Oh dear, the tears are back. I am pushing hard to meet my friend Rob on time; on the road an hour
before first light, riding right through the midday inferno (mad dogs etc?) and on well into the night.
There are too many hours available for wandering thoughts… The road is so hard, so long, so quiet and
the sky is too big and empty for just one person. But this latest episode of histrionics and soul searching
runs deeper than last time. I really am in trouble this time. I began this whole ridiculous affair because I
wanted a challenge that I would fail unless I really, really worked hard at it. But now I know that I can
cycle over mountains or across deserts. I know that I can cope alone in strange countries and situations. I
know that I can do it. The problem now is that I no longer know whether I want to keep doing it. I am
bored. I find myself thinking “not another massive mountain to sweat and curse my way over. Not
another 1000 km of road before my next ice-cream.”
So I weep my way through a few hundred kilometres of emptiness. At least it passes the time. And
keeps my eyeballs cool. It is the nearest I have yet come to quitting. Being alone exaggerates all emotions
and I feel desperate to share my struggle with somebody, anybody. But there is nobody: I feel very alone.
Being alone is infinitely harder than riding with a companion. Thankfully a tiny shard of stubbornness
keeps me riding and after a few days my elaborate plans of 1) swerving in front of a truck or 2) heading
for the nearest England-bound aeroplane (slightly preferable to option number 1) fade.

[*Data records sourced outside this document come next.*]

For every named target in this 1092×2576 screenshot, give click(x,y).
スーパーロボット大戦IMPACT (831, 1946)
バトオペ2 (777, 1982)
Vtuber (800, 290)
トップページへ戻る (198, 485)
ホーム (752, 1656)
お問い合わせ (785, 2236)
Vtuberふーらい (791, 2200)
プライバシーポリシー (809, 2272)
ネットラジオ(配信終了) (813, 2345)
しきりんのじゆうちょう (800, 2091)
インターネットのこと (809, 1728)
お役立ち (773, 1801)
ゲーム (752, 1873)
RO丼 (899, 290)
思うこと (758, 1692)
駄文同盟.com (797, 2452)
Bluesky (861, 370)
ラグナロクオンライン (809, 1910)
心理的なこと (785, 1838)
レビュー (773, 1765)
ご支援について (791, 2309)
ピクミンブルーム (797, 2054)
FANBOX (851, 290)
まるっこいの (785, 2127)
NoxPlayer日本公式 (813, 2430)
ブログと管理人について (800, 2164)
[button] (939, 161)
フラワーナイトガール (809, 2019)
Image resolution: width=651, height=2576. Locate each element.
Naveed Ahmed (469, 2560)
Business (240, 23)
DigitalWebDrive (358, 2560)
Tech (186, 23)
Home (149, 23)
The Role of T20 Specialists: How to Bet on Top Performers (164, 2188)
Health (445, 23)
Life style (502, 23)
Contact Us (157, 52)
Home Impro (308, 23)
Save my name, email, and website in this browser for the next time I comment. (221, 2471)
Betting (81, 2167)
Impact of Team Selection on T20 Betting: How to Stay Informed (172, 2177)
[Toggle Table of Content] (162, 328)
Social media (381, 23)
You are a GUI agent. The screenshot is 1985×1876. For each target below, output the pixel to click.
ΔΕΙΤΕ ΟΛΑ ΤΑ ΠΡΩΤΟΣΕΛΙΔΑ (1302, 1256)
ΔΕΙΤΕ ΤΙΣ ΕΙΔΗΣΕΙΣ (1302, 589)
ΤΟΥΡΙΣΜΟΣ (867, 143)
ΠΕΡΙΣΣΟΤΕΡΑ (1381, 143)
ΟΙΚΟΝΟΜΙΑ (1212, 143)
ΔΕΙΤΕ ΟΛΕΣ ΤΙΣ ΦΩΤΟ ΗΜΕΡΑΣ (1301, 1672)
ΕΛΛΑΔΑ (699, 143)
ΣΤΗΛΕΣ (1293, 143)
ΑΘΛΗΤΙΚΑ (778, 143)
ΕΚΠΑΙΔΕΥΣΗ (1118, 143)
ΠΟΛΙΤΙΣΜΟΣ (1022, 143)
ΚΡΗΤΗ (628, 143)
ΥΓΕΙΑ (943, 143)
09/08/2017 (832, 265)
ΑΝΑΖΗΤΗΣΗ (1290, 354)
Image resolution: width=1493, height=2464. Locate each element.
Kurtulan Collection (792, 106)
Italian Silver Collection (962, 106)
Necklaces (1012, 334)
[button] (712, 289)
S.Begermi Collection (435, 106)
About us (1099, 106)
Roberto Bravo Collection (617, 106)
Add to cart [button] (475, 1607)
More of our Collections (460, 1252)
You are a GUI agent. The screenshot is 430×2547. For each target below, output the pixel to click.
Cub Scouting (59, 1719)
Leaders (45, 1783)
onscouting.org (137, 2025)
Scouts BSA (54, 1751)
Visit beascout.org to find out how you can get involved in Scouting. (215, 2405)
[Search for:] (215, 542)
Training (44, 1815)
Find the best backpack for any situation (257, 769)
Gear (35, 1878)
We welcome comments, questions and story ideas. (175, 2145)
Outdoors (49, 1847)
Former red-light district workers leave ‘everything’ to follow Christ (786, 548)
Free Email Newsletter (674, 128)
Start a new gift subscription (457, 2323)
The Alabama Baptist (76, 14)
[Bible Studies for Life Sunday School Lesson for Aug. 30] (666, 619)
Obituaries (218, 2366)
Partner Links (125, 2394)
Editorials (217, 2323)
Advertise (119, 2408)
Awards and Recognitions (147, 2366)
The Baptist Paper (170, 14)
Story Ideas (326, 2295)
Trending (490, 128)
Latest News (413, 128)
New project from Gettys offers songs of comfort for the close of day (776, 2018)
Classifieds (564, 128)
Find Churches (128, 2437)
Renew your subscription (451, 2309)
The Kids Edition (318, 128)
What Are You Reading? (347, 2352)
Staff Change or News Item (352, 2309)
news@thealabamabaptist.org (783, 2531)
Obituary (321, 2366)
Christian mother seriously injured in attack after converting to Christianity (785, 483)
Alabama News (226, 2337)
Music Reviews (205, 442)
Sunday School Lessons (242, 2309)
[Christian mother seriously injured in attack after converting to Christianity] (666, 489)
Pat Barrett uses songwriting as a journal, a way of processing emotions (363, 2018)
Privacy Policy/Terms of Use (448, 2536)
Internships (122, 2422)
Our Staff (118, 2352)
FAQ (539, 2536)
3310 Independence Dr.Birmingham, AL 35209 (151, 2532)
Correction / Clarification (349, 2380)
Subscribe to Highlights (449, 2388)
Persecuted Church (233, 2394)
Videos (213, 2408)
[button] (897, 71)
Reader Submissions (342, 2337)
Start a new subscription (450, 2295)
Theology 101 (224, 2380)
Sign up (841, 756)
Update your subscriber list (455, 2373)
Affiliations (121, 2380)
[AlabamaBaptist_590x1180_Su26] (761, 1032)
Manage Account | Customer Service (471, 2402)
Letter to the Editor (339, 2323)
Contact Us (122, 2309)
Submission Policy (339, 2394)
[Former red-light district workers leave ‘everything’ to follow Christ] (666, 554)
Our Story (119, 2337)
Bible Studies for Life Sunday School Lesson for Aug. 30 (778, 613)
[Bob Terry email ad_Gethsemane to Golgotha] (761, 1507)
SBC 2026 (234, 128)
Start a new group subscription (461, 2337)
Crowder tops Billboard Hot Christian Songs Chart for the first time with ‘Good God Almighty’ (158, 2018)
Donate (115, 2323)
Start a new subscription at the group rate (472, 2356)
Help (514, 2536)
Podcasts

Tough guys tattoo LOVE and HATE across their knuckles. It is too hot for such deep emotions now so
I emblazon my cycling mitts with a dangling carrot to keep me pushing towards Ethiopia: COLD BEER.
I drag my heels in Gallabat: the far side of the village is Ethiopia and I am reluctant to leave Sudan. My
passport is stamped in a thatched mud hut, I don’t have to clear customs (the man is asleep and it would
be a shame to wake him) and the border policeman takes me for a final breakfast. Sudan has amazed me.
Arriving awestruck and nervous my head had been laden with preconceptions. Now I have crossed
Africa’s largest nation and have learned so much.
Sudan has huge problems, amongst them an absurdly bad government, a horrific civil war, hunger,
drought and terrible poverty. However, Sudan has still been my favourite country on this journey. Despite being poor the Sudanese people that I met were genuinely happy and they have dignity and self-respect. They are the kindest, most cheerful, most hospitable and welcoming people that I have ever met. The Sudan needs the West to open its eyes to the horrors of the conflict, to rid itself of unhelpful
preconceptions caused by ignorance. It needs our awareness.